EXERCISE OBJECTIVE - Your answer should consist of every line from the records that holds the string "verified".

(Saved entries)
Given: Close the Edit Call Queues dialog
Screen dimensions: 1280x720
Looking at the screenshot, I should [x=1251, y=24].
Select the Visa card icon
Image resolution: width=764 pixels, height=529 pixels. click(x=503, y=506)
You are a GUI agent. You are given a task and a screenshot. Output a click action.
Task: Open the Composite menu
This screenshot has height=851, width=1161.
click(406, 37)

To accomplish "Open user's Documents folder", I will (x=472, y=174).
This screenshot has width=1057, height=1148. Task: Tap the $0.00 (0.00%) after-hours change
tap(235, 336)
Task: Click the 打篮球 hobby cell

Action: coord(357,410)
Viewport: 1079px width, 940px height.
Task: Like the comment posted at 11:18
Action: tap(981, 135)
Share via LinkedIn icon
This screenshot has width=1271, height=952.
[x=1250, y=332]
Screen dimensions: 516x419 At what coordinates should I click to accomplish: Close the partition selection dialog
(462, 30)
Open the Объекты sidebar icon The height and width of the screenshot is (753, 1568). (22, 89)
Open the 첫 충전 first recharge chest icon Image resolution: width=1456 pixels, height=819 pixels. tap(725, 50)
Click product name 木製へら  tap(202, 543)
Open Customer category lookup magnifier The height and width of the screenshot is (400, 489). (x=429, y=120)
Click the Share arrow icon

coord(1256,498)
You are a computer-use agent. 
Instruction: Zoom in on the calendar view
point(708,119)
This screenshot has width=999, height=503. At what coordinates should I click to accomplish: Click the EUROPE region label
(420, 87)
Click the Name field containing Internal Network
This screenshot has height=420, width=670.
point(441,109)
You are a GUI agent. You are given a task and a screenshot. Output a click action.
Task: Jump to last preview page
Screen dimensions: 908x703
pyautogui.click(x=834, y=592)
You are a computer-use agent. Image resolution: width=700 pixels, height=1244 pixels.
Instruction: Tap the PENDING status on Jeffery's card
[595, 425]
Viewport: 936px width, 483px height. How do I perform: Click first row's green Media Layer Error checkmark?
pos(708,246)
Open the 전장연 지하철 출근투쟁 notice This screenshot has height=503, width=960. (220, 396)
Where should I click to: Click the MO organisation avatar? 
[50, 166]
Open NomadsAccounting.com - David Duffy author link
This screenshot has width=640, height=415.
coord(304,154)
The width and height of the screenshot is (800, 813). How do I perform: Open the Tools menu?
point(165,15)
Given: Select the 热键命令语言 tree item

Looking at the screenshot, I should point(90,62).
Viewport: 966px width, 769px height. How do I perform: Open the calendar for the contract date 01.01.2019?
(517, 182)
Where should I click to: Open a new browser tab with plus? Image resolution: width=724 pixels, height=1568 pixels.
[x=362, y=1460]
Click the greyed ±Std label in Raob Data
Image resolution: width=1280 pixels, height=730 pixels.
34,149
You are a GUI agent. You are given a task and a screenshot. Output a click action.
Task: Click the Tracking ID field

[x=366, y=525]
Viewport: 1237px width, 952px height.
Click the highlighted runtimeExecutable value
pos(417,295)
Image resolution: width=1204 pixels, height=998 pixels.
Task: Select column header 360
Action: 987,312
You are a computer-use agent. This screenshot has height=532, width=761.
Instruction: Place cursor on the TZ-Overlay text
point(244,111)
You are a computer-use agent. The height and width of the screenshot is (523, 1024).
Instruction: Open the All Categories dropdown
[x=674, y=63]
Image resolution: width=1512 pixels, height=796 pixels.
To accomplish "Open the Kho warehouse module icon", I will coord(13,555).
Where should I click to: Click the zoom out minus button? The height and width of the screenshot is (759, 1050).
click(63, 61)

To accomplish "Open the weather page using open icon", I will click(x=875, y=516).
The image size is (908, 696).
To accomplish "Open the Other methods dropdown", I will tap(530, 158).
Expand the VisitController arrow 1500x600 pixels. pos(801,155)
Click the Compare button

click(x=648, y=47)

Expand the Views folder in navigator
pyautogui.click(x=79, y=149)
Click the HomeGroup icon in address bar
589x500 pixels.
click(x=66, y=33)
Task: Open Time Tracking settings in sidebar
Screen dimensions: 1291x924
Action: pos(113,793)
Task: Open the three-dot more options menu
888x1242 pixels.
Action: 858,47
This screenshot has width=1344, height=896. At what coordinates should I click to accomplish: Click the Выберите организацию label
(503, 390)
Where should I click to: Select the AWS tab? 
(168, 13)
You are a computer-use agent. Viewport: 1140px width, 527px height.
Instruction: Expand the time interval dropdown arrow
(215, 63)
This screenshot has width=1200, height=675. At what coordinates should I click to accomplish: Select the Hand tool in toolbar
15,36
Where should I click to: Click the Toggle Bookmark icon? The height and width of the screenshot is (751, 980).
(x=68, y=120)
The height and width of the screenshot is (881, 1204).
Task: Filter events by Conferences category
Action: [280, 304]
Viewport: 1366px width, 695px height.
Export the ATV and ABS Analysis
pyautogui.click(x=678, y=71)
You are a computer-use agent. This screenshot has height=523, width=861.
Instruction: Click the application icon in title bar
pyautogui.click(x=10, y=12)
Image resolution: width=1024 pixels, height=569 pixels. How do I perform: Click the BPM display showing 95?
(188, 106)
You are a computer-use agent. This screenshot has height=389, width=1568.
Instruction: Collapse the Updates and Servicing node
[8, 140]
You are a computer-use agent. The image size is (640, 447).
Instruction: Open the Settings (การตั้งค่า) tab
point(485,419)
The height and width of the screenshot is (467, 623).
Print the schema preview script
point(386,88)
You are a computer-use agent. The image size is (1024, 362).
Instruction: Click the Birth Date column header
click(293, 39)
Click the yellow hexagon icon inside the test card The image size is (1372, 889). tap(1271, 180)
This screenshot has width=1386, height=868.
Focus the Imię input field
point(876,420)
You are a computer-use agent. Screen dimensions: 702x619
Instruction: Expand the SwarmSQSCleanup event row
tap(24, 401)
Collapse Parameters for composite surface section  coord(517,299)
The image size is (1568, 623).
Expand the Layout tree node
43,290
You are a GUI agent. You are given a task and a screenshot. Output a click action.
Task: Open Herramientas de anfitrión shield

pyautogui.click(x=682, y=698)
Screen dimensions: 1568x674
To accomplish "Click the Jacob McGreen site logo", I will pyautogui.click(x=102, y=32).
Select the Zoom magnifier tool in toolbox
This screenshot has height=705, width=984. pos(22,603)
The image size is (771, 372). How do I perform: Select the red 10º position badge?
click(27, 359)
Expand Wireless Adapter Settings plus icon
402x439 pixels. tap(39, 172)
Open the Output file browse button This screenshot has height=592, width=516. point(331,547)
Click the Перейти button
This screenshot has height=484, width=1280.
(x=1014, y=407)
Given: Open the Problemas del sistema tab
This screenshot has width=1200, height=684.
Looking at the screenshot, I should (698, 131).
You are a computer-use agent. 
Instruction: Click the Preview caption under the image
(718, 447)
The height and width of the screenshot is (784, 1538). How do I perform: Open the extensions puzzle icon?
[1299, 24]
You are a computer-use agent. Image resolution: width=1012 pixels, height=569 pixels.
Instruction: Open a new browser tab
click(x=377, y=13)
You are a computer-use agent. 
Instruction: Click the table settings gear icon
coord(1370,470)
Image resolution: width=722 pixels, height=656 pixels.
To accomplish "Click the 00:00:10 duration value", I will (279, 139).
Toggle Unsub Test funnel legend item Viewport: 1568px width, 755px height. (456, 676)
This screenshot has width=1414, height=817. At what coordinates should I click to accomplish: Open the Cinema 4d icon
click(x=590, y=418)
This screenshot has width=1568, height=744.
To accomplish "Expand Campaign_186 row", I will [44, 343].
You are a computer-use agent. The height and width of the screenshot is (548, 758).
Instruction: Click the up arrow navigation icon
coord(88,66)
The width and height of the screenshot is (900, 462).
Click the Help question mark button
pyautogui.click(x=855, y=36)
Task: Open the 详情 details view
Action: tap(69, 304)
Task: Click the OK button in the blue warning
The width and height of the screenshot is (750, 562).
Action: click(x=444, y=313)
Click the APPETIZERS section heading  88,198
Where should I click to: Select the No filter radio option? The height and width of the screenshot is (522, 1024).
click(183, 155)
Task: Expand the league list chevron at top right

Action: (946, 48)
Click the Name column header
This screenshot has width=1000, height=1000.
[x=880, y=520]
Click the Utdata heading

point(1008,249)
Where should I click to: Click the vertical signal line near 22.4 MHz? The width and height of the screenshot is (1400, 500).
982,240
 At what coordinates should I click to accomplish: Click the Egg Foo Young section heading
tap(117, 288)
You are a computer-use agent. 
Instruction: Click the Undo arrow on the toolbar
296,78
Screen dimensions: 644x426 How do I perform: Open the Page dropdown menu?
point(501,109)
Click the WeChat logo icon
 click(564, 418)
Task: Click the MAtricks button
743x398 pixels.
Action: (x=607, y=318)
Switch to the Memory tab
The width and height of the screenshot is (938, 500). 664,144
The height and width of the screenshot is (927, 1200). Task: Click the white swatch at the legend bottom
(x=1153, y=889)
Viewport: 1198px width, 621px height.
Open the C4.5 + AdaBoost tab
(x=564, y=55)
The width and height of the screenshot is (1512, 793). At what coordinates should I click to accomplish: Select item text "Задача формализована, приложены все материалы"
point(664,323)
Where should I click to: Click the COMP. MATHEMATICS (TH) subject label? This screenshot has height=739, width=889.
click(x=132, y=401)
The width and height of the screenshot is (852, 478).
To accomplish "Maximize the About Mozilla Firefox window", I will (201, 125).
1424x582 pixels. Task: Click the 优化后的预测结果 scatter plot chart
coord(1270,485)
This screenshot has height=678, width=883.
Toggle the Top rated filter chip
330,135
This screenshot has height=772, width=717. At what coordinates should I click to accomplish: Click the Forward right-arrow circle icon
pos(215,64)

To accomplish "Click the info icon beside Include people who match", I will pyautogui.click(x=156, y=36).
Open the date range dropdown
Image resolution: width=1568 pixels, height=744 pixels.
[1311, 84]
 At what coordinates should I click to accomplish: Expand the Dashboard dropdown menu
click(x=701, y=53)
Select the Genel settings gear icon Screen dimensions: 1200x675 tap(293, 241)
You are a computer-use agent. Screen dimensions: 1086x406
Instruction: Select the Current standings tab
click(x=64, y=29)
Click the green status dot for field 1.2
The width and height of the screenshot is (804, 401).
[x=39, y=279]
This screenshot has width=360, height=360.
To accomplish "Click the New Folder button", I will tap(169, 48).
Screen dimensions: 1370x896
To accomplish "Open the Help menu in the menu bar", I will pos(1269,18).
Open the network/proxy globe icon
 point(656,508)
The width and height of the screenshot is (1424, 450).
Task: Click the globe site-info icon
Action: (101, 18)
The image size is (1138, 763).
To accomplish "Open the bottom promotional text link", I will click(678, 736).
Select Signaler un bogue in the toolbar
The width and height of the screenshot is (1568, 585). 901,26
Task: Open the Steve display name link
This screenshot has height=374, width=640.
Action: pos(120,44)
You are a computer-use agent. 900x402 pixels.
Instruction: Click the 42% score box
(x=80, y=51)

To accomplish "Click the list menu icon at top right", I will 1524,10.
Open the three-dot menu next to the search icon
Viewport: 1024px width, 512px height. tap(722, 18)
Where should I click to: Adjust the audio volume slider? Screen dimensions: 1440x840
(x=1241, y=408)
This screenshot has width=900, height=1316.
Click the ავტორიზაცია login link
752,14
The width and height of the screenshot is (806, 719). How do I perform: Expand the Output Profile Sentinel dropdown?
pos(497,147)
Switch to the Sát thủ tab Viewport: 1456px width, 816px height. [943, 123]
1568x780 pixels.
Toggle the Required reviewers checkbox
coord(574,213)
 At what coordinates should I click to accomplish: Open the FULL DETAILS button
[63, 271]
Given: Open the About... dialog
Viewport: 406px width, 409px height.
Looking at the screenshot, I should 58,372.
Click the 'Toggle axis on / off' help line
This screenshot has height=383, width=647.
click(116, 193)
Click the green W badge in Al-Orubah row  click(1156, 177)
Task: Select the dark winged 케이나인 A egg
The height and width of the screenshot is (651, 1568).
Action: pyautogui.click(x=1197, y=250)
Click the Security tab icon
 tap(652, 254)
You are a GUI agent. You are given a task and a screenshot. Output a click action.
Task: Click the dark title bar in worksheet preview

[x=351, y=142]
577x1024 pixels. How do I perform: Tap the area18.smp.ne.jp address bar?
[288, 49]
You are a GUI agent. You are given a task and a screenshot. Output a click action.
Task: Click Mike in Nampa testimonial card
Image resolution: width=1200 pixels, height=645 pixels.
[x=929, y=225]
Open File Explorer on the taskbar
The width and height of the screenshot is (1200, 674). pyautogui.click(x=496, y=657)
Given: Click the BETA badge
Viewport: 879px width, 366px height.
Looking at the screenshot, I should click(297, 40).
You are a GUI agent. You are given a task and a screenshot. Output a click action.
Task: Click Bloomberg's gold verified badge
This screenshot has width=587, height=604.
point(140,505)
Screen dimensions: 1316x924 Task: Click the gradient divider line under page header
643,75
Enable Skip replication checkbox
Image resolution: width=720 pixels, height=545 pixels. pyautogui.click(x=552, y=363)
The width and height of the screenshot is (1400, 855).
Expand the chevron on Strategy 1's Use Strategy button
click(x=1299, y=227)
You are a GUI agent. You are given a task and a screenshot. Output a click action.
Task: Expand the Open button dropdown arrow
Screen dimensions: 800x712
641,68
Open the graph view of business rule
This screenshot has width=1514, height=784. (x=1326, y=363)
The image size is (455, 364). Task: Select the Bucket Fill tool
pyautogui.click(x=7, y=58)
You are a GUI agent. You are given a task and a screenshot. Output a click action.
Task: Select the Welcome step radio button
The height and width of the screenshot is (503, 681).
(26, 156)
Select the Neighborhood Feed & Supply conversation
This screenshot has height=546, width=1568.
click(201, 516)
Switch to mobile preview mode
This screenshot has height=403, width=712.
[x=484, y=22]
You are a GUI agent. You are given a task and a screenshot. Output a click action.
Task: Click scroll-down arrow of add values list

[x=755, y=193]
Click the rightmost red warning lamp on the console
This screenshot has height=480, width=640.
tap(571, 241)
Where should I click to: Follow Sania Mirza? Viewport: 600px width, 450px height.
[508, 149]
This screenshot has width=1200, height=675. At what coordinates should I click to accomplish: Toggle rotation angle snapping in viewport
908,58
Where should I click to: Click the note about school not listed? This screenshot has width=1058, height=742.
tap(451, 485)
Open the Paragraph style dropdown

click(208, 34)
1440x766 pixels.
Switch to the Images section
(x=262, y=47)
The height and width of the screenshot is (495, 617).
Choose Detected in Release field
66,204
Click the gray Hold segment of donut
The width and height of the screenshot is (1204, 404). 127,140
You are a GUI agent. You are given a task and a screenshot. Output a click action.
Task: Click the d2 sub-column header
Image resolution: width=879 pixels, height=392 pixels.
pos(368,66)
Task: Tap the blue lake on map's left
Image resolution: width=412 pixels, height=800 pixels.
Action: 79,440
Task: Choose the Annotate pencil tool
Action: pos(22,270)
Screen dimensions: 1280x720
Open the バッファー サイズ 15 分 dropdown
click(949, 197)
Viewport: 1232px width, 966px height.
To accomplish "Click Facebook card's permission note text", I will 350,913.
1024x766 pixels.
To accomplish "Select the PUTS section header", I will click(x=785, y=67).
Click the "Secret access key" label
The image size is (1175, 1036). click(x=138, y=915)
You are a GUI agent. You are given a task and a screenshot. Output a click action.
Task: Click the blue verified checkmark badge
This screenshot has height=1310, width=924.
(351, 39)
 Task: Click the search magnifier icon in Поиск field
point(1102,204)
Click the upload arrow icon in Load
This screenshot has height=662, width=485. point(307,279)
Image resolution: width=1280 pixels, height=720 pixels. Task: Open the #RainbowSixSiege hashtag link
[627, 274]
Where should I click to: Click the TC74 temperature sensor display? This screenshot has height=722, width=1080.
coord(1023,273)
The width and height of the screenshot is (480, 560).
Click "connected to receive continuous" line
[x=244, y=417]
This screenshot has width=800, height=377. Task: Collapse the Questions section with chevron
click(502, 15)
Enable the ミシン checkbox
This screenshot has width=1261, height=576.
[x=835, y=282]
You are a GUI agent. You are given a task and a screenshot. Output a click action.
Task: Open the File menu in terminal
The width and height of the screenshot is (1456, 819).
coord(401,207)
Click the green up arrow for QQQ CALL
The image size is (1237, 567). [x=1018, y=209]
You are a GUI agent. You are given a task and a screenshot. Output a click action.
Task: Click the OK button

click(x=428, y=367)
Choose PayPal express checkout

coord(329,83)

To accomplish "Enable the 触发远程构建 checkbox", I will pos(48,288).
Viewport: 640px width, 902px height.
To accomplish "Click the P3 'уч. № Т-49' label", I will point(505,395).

ANSWER SECTION -
Task: Click Bloomberg's gold verified badge
Task: Click the blue verified checkmark badge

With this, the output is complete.